[quote]thunderbolt23 wrote:
texasguy1 wrote:
yep. it was legal for a state to secede.
Again, nope.
and we are all pretty sharp cookies. pops is about as successful as grand dad as the vice president of sales and marketing for an international marketing firm. i’m on the way. I graduate college in december, i’ve been president of my school’s American Marketing Association going on three years now and was elected Vice President of communications before that. I’ve also participated in what Forbes has rated the highest paying business internship available where i worked 80 hrs per week for three and a half months. Have you ever done that? i doubt it.
I once took a marketing class. It was intellectually challenging. End sarcasm.
And you are president of your school’s marketing club? My God, man - is there a statue of you on campus yet?
It does, however, sound like 2/3 of the above listed are sharp cookies.
any ways, i’m in prime position to negotiate my way in to a sweet job on the higher end of the entry level pay scale and have a heck of a network to boot. I am lucky to have a successful family for support though, you are right.
you can brush everything i just told you off if you like the idea of me being coddled though. i understand that viewing the situation accurately would negate your pathetic ammo.
You already carry your scarlet letter around - and after showing your ass in other threads, it doesn’t do much to act proud about it now.
"A little-known fact of the Constitution is that two of the largest states – Virginia and New York – MADE THE RIGHT TO WITHDRAW from the union explicit in their acceptance of the Constitution. And in such an agreement between parties as is represented by the Constitution, A RIGHT CLAIMED BY ONE IS CLAIMED BY ALL.

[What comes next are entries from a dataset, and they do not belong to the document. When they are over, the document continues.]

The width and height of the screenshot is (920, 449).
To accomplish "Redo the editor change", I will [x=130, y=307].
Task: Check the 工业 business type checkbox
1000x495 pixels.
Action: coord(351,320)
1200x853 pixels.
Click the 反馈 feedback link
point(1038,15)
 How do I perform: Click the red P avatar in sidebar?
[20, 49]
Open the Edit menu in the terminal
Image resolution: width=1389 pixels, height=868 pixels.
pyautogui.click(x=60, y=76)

The procedure of the articles of ratification of the Constitution in Virginia is described in depth, IN ORIGINAL DOCUMENTS, in “The Documentary History of the Ratification of the Constitution,” a wonderful work in progress from the State Historical Society of Wisconsin, volume X, p.1512 and after."

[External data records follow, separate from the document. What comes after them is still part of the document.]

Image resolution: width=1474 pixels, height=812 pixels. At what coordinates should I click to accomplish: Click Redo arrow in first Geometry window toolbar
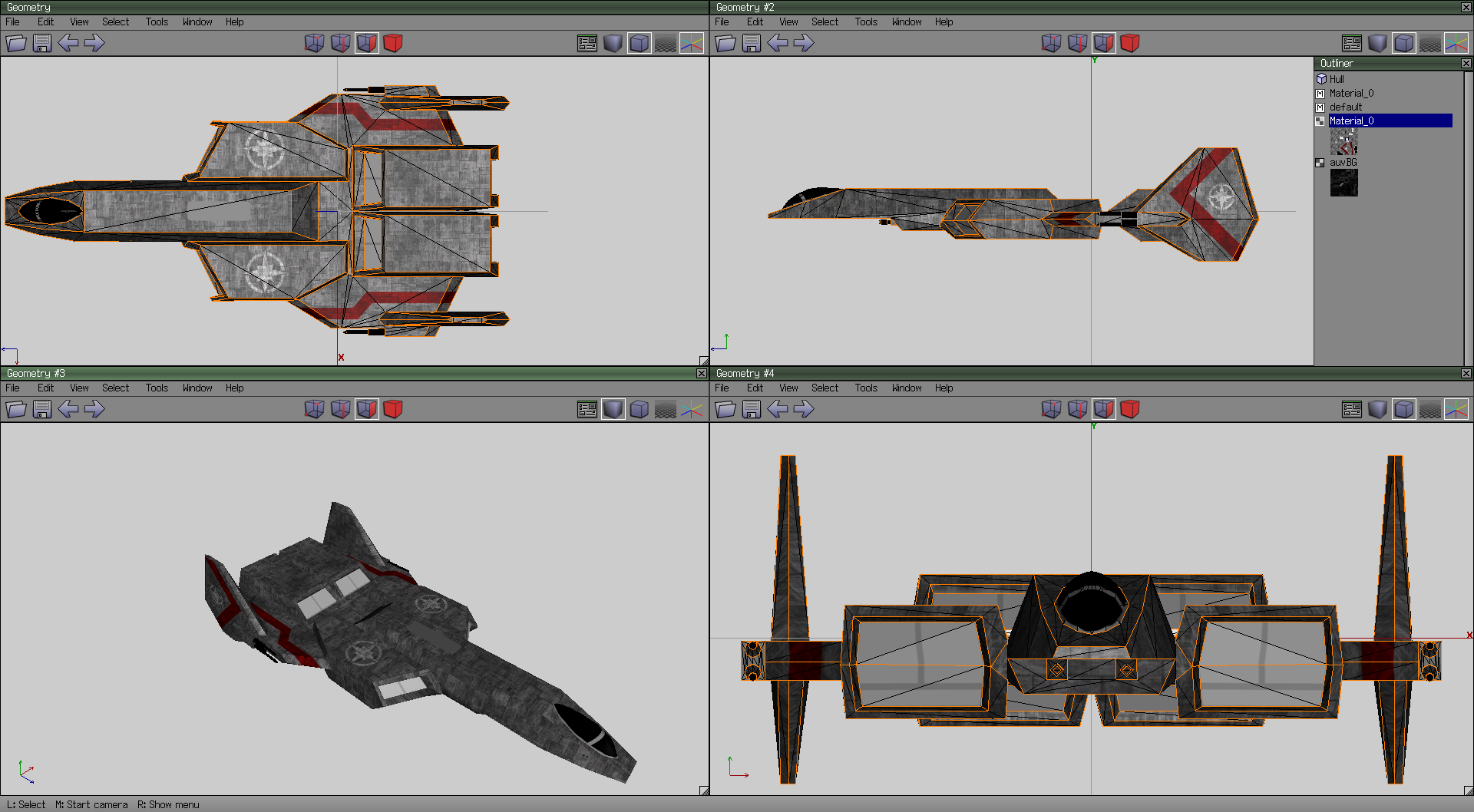(x=94, y=44)
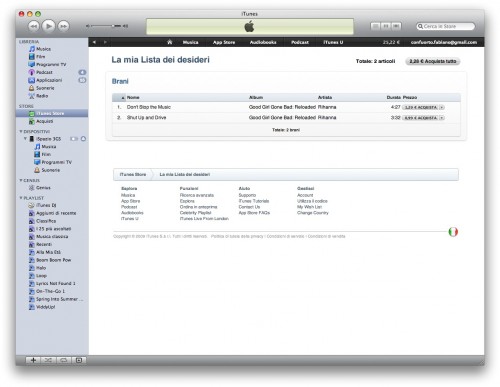The width and height of the screenshot is (500, 387).
Task: Toggle shuffle icon at bottom bar
Action: pyautogui.click(x=48, y=360)
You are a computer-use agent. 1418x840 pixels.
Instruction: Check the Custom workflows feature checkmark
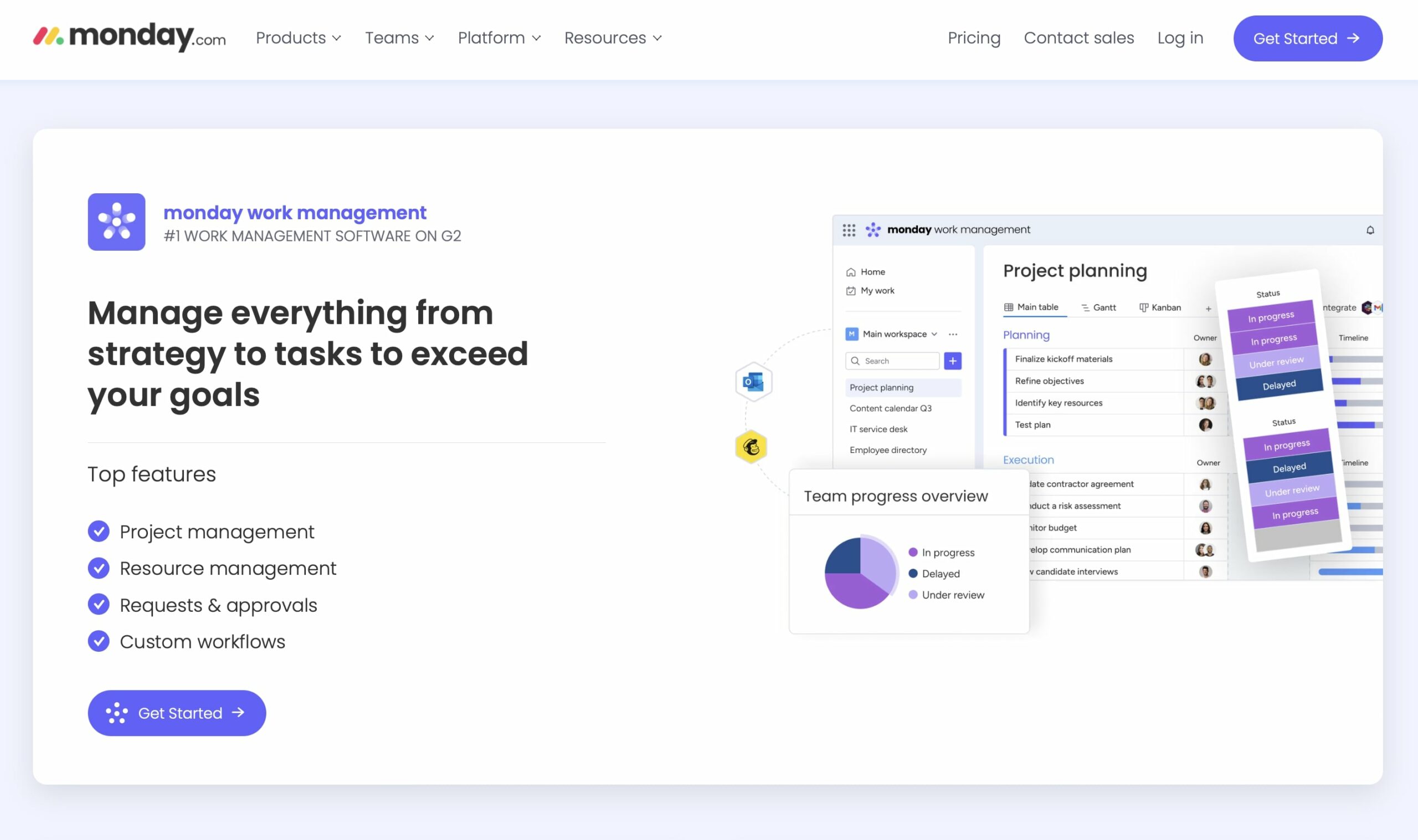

http://www.etymonline.com/cw/secession2.htm
Of course - well, maybe they don’t cover this in marketing - but an internet source doesn’t win or lose a debate.
And further to the point your internet site suggested - what a state reserves in its state constitution has to pass muster under the Supremacy Clause of the Federal Constitution the state just ratified. If there is a conflict between the two, the state provision yields.
And since the Supremacy Clause can’t be understood as permitting states to leave the Union once joined, any state laws in conflict lose.
As for states being able to reclaim lost powers, sure they can - it’s called a constitutional convention.
This topic isn’t worth yanking the thread off course for, but your puny statement need not go unaddressed.
I can find more sources if you’d like. Or you could do your own research.
Of course, because I haven’t done much on this topic at all. [/quote]
you can continue to brush anything you’d like off. what you think really doesn’t mean a thing. i live a better life than you, i’m on my way to being what i want to be and your opinion is your own. you can have it but it doesn’t bother me. sorry.
apparently you haven’t done much research. it’s historical fact. illegality of secession wasn’t made in to a law until after the civil war. The 14th amendment discusses it directly, and it wasn’t entered until after the Union won and decided to end all chance of losing part of the nation again. They made a law where there wasn’t one.
study up and try to put your bitterness aside. it bothers you more than me and by taking a thread off topic to bring up another thread you didn’t like shows that you are wearing your bitterness on your sleeve.
If my scarlet letter is symbolic of having a successful family, being successful myself in virtually all endeavours so far and continuing to so, i’ll proudly wear it. there is no shame if that is what you are contending.